» Task description:
Copy out the lines of the entries below word for word, beginning at the line that contains "Toggle the scale" and stopping after the line that contains "click(125, 23)".

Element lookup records
==*==

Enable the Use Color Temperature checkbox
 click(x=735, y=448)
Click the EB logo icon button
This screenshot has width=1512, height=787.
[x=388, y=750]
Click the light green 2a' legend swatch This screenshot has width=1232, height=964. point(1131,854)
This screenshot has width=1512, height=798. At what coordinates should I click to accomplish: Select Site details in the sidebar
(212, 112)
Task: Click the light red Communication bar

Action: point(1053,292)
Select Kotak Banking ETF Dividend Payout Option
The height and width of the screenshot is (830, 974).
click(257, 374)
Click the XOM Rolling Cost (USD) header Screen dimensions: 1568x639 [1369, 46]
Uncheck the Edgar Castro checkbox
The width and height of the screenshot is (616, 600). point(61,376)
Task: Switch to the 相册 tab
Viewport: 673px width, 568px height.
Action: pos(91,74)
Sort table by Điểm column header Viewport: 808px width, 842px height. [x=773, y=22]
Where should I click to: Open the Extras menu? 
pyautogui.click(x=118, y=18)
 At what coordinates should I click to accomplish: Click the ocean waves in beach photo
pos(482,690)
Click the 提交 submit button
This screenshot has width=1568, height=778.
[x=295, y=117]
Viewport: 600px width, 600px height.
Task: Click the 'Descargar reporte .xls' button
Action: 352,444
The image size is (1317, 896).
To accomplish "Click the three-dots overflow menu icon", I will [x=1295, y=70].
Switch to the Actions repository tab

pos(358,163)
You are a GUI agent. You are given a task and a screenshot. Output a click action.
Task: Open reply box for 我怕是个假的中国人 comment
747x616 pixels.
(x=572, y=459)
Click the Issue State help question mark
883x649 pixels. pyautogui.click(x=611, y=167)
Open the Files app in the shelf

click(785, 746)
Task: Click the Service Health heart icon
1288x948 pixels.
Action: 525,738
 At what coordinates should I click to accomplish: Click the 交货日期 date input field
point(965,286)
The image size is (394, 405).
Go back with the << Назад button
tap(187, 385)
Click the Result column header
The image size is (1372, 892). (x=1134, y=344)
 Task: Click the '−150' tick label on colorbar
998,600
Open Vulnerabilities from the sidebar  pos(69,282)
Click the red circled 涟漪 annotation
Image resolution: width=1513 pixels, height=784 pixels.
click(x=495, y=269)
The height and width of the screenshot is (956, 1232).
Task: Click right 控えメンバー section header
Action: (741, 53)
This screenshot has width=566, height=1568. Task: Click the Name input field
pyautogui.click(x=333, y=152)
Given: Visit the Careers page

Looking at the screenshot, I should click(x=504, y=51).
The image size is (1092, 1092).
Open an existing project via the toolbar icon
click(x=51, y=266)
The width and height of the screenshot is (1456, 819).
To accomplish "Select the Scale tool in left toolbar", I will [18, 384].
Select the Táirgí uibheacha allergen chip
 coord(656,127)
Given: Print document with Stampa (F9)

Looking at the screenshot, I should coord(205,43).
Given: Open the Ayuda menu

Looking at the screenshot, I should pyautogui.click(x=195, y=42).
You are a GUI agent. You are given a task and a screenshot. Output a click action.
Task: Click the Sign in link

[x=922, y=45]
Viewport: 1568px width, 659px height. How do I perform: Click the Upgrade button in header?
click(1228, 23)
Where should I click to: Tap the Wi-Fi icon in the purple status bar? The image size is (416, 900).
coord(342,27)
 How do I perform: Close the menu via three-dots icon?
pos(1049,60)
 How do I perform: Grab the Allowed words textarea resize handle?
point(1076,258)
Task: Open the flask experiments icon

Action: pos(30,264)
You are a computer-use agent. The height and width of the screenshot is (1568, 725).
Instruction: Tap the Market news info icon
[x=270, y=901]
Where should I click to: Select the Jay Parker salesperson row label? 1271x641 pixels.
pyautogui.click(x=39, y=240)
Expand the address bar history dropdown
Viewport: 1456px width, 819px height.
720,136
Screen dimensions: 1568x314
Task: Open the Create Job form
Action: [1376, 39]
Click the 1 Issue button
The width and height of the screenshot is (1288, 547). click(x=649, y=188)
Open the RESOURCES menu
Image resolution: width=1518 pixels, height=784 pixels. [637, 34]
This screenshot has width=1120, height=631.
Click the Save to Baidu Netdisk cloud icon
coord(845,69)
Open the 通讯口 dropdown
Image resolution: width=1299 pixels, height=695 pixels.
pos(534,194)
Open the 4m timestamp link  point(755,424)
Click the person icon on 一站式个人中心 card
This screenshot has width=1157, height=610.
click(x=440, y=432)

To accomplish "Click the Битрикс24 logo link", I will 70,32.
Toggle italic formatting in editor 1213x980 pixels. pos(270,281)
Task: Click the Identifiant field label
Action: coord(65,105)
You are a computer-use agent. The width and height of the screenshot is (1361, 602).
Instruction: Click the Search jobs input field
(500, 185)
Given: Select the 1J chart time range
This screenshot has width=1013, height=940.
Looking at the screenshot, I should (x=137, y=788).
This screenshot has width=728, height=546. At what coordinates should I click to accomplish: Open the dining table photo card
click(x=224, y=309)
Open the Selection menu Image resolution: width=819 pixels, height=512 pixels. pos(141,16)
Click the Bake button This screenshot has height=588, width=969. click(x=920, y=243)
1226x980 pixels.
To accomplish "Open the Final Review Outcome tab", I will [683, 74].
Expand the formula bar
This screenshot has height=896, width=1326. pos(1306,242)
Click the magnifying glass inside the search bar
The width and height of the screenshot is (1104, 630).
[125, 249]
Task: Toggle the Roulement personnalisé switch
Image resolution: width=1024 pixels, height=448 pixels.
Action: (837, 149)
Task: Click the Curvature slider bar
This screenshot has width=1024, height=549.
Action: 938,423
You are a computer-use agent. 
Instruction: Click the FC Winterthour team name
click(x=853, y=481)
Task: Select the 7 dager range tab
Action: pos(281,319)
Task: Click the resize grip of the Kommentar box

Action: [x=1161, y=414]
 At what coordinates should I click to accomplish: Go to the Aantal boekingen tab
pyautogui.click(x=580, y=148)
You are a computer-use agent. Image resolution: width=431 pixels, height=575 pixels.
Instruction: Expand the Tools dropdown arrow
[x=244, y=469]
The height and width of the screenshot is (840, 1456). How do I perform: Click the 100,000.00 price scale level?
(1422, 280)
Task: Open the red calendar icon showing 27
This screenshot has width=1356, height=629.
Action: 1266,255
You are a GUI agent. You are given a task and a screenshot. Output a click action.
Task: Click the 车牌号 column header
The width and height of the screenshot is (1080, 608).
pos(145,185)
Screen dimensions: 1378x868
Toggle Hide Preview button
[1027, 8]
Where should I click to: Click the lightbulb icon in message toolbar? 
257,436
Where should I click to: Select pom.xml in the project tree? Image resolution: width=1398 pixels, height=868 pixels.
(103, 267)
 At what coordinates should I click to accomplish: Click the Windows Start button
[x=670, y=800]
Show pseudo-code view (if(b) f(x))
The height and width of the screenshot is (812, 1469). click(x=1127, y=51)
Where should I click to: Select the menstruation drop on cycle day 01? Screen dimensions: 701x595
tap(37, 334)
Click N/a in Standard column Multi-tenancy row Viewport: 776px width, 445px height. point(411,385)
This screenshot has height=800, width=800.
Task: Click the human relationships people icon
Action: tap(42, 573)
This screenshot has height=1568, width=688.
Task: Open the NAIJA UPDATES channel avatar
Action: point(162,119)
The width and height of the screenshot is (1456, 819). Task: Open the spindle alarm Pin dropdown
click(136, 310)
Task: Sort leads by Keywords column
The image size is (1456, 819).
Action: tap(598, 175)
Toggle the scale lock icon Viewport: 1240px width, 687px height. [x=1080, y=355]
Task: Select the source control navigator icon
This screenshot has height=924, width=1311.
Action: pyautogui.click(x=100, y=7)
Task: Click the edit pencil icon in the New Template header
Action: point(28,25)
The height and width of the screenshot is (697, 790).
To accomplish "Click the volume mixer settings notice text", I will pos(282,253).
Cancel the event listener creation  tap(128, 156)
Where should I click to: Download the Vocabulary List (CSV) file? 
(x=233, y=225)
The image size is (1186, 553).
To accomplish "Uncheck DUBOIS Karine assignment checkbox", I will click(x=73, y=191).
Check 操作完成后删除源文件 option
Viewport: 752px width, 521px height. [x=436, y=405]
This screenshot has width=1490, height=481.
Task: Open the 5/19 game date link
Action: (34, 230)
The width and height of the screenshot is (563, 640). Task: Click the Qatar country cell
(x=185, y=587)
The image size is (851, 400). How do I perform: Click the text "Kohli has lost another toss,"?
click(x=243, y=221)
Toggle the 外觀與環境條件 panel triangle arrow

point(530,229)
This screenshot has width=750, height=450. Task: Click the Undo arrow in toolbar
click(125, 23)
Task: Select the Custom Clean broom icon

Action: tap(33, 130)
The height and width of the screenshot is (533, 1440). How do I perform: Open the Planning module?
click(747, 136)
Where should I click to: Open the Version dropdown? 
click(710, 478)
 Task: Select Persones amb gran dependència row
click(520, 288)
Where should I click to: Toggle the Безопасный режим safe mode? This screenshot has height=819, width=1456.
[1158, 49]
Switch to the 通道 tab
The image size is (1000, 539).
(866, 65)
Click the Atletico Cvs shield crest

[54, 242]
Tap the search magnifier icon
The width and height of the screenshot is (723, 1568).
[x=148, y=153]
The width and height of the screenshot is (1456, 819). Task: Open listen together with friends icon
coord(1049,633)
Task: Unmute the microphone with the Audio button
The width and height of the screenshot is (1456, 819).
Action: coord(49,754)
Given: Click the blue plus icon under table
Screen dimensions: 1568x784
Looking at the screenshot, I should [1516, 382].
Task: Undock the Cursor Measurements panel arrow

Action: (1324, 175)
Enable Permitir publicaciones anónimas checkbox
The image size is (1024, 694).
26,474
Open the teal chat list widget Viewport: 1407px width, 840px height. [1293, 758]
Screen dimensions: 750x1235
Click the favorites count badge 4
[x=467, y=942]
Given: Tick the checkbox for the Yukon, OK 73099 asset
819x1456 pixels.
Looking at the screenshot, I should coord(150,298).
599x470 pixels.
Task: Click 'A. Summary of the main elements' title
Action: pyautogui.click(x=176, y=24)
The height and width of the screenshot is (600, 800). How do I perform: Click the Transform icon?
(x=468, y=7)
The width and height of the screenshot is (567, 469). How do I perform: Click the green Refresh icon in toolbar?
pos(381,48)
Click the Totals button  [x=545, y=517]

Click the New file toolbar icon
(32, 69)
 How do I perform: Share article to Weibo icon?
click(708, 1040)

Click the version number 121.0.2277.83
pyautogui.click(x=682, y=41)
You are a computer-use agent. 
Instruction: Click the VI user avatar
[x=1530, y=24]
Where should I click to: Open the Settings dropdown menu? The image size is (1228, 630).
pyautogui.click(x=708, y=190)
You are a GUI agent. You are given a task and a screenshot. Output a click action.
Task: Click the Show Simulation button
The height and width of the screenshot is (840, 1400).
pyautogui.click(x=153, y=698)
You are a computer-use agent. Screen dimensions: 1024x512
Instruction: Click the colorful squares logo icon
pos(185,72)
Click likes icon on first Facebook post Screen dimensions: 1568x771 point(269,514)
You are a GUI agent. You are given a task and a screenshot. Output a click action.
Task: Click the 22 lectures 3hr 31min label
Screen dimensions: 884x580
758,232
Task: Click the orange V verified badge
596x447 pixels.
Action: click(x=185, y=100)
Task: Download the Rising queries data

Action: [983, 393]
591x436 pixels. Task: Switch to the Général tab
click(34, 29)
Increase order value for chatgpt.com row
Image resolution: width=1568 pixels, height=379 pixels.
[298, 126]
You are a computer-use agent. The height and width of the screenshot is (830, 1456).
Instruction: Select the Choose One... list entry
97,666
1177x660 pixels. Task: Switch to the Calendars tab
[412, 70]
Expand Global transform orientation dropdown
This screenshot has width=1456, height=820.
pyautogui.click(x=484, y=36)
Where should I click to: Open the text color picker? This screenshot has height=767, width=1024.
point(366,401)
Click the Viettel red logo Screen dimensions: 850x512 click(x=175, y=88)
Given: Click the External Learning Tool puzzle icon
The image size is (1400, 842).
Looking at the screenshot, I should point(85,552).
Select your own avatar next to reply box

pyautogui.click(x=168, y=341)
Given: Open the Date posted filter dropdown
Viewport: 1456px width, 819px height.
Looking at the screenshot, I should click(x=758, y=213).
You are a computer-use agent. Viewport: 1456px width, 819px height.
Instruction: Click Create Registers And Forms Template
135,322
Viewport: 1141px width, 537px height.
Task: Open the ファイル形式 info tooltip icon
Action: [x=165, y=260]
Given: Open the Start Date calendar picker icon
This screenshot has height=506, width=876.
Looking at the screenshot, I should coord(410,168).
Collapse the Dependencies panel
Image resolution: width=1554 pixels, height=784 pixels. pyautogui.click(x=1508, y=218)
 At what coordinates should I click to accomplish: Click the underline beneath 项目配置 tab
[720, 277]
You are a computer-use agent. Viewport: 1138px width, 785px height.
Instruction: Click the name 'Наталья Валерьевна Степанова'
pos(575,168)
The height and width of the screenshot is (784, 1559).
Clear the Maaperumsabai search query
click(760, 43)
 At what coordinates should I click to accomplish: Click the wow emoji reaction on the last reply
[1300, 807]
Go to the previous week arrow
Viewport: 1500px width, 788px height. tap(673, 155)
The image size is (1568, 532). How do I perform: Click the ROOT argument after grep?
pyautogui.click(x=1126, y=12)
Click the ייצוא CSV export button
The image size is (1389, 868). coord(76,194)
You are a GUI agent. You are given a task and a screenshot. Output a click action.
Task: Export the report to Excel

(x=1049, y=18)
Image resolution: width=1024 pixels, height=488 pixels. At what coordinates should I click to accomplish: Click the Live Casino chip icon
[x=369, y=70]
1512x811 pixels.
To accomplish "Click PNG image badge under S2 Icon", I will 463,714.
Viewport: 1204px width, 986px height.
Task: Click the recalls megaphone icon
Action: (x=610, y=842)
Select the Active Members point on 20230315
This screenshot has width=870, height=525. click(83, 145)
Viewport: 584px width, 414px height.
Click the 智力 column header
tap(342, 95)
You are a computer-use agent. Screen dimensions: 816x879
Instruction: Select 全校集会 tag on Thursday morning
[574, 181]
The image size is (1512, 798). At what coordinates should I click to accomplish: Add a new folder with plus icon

==*==

» Complete output:
Toggle the scale lock icon Viewport: 1240px width, 687px height. [x=1080, y=355]
Task: Select the source control navigator icon
This screenshot has height=924, width=1311.
Action: pyautogui.click(x=100, y=7)
Task: Click the edit pencil icon in the New Template header
Action: point(28,25)
The height and width of the screenshot is (697, 790).
To accomplish "Click the volume mixer settings notice text", I will pos(282,253).
Cancel the event listener creation  tap(128, 156)
Where should I click to: Download the Vocabulary List (CSV) file? 
(x=233, y=225)
The image size is (1186, 553).
To accomplish "Uncheck DUBOIS Karine assignment checkbox", I will click(x=73, y=191).
Check 操作完成后删除源文件 option
Viewport: 752px width, 521px height. [x=436, y=405]
This screenshot has width=1490, height=481.
Task: Open the 5/19 game date link
Action: (34, 230)
The width and height of the screenshot is (563, 640). Task: Click the Qatar country cell
(x=185, y=587)
The image size is (851, 400). How do I perform: Click the text "Kohli has lost another toss,"?
click(x=243, y=221)
Toggle the 外觀與環境條件 panel triangle arrow

point(530,229)
This screenshot has width=750, height=450. Task: Click the Undo arrow in toolbar
click(125, 23)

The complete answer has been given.